Network analysis: Getting comfortable with uncertainty
by Indiana Business Research Center (IBRC)
Our previous blog post covered our work with EmployIndy as the workforce hub in Marion County and how we have built out their network of partners and funders. We are now working to build out these known education and workforce networks across the state. To do this, we are need to consolidate and integrate all known education and workforce organizations from federal, state, non-profit and commercial sources.
These sources include some of the most obvious elements about an organization: name and location, perhaps a web address, sometimes the officers. Some sources provide attributes such as when the organization was established, purpose or type of organization, an “industry” code, CDFA number or even a federal ID for non-profits. Some sources we’ve used also include information on their budget, number of employees, and whether there is a so called “parent-child” relationship (such as a headquarters and then branches). Additionally, in some cases we can integrate data that shows the grantor and grantee relationship.
A major thrust of our work on the Indiana Data Partnership (IDP) has been to test how we can apply network analysis techniques to these organization, attribute and collaborate data and ultimately, make this information available publicly through the Indiana Management Performance Hub.

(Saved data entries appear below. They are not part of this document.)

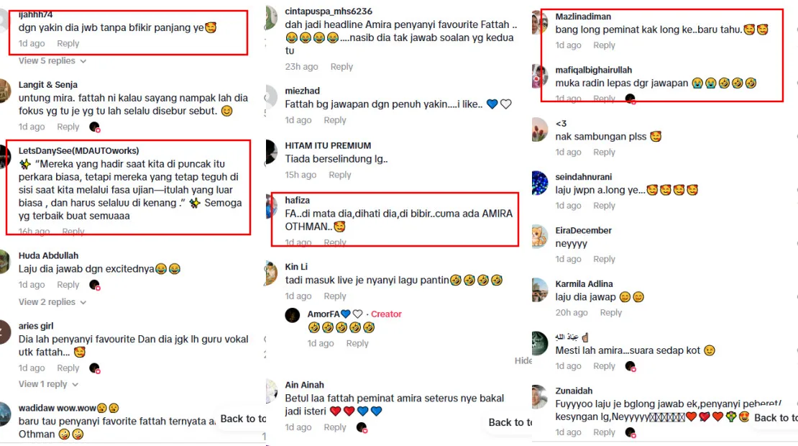Expand View 1 reply under aries girl
798x446 pixels.
[48, 384]
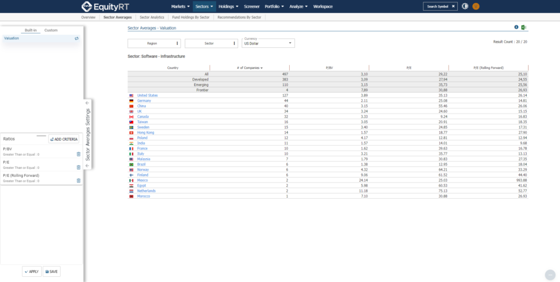Image resolution: width=560 pixels, height=282 pixels.
Task: Open the Sector selector
Action: 210,43
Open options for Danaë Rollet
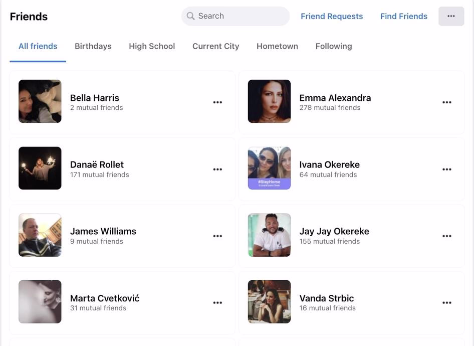The image size is (474, 346). point(217,169)
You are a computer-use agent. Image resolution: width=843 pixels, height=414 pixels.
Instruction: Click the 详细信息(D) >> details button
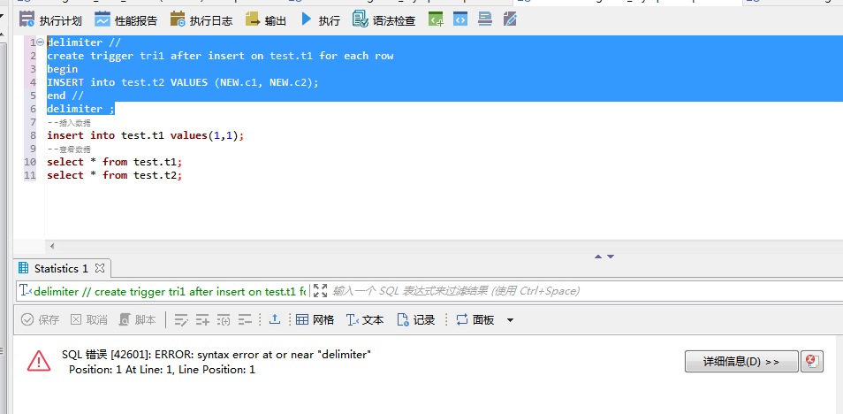(740, 361)
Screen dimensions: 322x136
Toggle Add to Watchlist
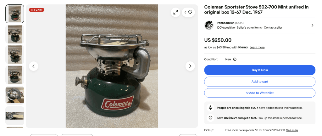(260, 93)
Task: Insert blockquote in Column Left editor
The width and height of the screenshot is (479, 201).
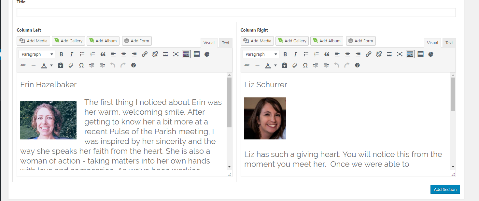Action: [103, 54]
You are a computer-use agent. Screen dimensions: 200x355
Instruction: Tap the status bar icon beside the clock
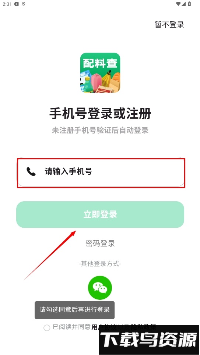(16, 4)
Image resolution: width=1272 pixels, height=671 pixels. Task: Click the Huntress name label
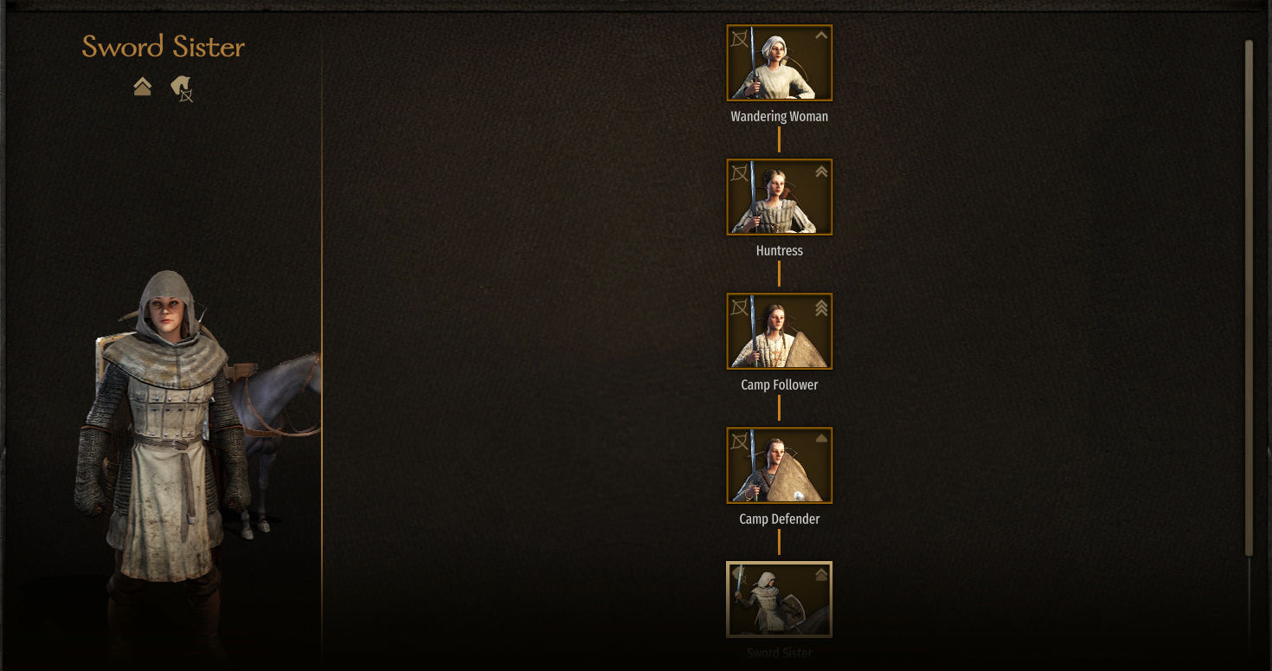[x=780, y=250]
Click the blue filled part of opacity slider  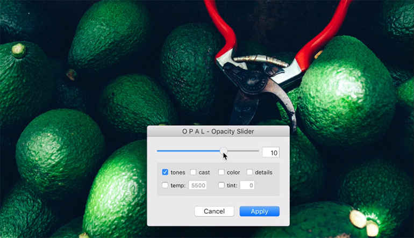pos(188,151)

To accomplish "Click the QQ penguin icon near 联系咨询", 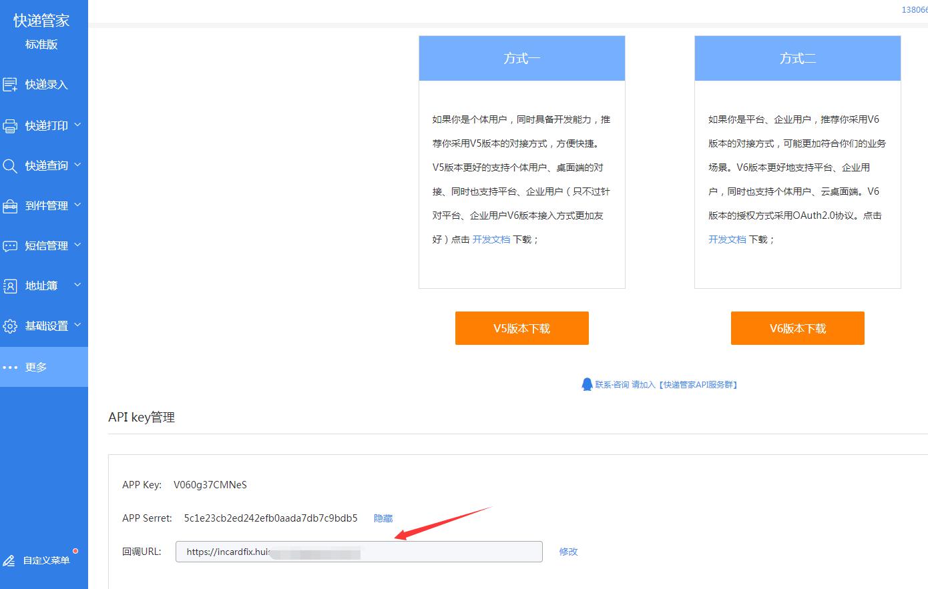I will [x=587, y=384].
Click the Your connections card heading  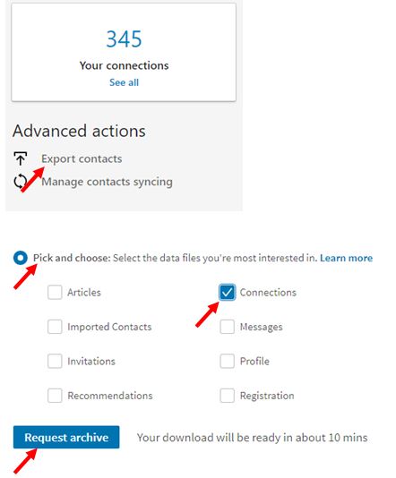point(124,65)
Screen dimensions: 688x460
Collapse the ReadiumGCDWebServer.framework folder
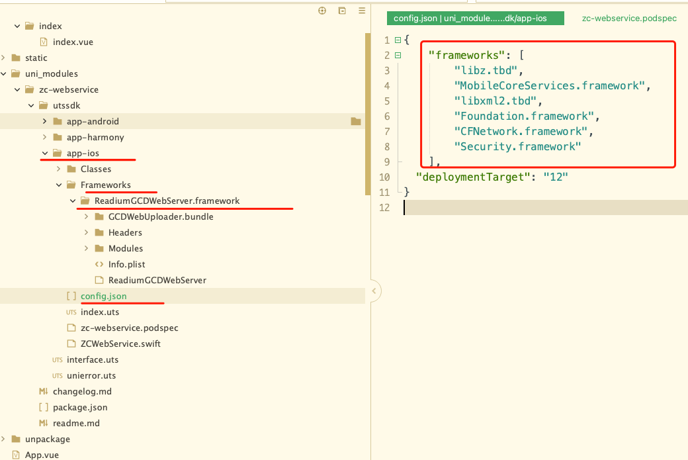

As part of this work, we’ve had to confront quite a bit of uncertainty all along the way. A few of the sources of uncertainty that exist in our data include:
- Data entry errors
- Contextual bias or conflicts. That is, data originally collected for specific, mission-driven purposes, which are now being used in an application that may have never been imagined.
- Definitional differences. That is, where an organization exists as a single record in one source exists as multiple records in another source (to reflect sub-divisions within the organization, or sites in which programs within the organization operate).
- Time-based uncertainty. Does the data describe a long-term condition, or a one-time event? Does a given condition have a prescribed expiration, or will it exist indefinitely?
- Direct or indirect connections
Every data source added to our education/workforce IDP data model adds uncertainty and we continue to address these. We cannot expect to patch every “hole” in the model through manually intensive effort -- that isn’t sustainable. Additionally, every instance of manual intervention presents another opportunity for human bias to be introduced.
In terms of using the data for network analysis, the biggest uncertainty is the last one on the list above – connections between and among organizations. Statistical methods offer some solutions, such as bootstrapping, jackknifing, and empirical likelihood. The current approach we have taken to addressing uncertainty and nuance in our data model is to assign strength scores to connections between entities and collect those connections in an index. Originally, a simple yes/no was used to flag whether an organization in our integrated database of organizations was involved in workforce and education. It was clear that this would not work and we have now generated a strength continuum measure that derives from multiple shared characteristics suggesting involvement.
What can realistically be inferred from a connection between two entities in our data model which has a high score?
- Ideally, this indicates that real world collaboration is actually happening between these two entities.
- Perhaps these entities may be so strongly related to each other that in the real world they are typically considered the same entity. In these scenarios, if they are able to be detected, the data model may be able to solve for one of our major sources of uncertainty without requiring rigid accommodations in the data structures or manual intervention.
- False positive. In this case, why did the underlying data lead us to falsely imply a connection between these entities? Which assumptions failed?
What happens when our model fails to indicate collaboration between two entities that are actually real-world collaborators?
- Is this evidence of a data gap? What data sources exist that can address gaps like these?
- If no data exists to reflect this relationship, should this data be created? Does the lack of data to describe this relationship do a disservice to the stakeholders from these entities? Could they receive more funding or support if this relationship were better reported or documented?
- Is it realistically possible to measure this relationship?
- Are the real-world actors over-estimating the partnership?
As we work to build and verify a data model that can be used to perform network analysis, we will describe the many ways we’ve approached uncertainty.